Convolution tensor decomposition for efficient high-resolution solutions to the Allen-Cahn equation

TL;DR

This paper introduces a convolution tensor decomposition method combined with a stabilized semi-implicit scheme to efficiently solve high-resolution Allen-Cahn equations, significantly reducing computational costs for complex microstructure simulations.

Contribution

The paper develops a novel convolution tensor decomposition framework with an adaptive algorithm for efficient, high-resolution solutions to the Allen-Cahn equation, enabling large time steps and substantial speedups.

Findings

Achieved orders-of-magnitude speedups over finite element methods.

Successfully applied to 2D and 3D high-resolution problems.
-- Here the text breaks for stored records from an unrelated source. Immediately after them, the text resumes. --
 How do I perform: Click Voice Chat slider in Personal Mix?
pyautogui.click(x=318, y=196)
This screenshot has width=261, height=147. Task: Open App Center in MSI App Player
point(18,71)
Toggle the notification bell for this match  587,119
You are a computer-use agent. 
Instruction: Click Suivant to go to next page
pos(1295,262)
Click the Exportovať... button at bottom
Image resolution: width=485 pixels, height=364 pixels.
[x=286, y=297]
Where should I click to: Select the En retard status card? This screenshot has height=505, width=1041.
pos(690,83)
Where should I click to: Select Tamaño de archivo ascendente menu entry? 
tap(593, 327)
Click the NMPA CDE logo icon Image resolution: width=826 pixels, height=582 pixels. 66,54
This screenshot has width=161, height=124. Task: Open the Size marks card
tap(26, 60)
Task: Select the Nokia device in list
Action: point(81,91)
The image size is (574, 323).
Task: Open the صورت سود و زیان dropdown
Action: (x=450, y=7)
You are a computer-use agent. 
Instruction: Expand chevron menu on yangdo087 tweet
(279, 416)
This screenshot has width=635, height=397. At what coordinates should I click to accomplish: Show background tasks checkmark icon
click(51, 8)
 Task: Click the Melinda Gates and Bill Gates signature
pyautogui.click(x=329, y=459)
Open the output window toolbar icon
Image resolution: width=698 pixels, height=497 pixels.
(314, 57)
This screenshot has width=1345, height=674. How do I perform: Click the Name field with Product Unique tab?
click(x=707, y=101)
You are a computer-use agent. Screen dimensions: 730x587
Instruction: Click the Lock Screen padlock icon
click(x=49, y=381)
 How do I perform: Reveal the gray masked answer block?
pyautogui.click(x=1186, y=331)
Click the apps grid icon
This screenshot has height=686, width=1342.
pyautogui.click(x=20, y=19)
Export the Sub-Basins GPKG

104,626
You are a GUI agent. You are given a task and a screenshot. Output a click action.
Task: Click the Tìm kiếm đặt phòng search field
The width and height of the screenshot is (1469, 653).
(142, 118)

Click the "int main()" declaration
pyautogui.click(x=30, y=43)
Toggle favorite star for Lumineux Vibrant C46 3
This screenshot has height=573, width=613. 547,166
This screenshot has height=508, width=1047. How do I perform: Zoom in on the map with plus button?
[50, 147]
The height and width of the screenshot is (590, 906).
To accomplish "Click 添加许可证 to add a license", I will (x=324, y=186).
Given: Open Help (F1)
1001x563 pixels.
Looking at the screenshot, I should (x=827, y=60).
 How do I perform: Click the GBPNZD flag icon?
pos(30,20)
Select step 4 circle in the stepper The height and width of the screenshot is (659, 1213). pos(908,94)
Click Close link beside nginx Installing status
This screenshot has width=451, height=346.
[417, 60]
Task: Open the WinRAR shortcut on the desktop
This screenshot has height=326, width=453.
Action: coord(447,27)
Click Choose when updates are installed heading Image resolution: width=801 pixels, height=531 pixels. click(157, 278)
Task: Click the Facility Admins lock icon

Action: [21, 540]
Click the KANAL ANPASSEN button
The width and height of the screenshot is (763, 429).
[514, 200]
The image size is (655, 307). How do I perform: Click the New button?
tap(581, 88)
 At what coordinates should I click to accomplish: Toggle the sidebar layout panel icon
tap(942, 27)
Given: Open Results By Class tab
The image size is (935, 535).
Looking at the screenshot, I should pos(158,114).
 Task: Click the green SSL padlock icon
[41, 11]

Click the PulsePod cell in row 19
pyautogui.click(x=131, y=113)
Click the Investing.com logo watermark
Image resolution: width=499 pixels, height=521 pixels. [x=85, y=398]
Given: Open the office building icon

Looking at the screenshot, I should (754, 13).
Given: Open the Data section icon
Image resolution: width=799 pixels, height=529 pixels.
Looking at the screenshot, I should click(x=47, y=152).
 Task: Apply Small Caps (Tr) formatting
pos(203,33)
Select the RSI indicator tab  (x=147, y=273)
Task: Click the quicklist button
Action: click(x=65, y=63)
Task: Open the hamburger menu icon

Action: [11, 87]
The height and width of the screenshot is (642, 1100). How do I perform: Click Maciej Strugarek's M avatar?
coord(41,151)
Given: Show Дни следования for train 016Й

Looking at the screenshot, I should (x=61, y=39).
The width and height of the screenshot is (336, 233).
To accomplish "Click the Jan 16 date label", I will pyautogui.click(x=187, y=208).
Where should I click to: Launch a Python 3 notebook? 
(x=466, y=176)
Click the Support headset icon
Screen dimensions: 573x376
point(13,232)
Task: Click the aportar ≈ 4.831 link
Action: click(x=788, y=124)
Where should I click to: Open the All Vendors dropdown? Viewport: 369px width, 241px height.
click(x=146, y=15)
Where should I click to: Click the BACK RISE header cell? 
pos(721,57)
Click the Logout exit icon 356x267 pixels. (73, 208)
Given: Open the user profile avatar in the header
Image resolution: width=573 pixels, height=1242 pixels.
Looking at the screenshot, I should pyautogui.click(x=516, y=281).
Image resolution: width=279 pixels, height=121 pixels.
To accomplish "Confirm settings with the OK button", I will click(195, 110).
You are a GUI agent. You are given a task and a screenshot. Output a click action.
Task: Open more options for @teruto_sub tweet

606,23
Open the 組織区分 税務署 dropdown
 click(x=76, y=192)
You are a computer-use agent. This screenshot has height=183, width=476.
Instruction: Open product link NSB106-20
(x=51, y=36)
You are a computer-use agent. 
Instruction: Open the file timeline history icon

Enabled large time increments without violating energy laws.

Abstract

This paper presents a convolution tensor decomposition based model reduction method for solving the Allen-Cahn equation. The Allen-Cahn equation is usually used to characterize phase separation or the motion of anti-phase boundaries in materials. Its solution is time-consuming when high-resolution meshes and large time scale integration are involved. To resolve these issues, the convolution tensor decomposition method is developed, in conjunction with a stabilized semi-implicit scheme for time integration. The development enables a powerful computational framework for high-resolution solutions of Allen-Cahn problems, and allows the use of relatively large time increments for time integration without violating the discrete energy law. To further improve the efficiency and robustness of the method, an adaptive algorithm is also proposed. Numerical examples have confirmed the efficiency of the method in both 2D and 3D problems. Orders-of-magnitude speedups were obtained with the method for high-resolution problems, compared to the finite element method. The proposed computational framework opens numerous opportunities for simulating complex microstructure formation in materials on large-volume high-resolution meshes at a deeply reduced computational cost.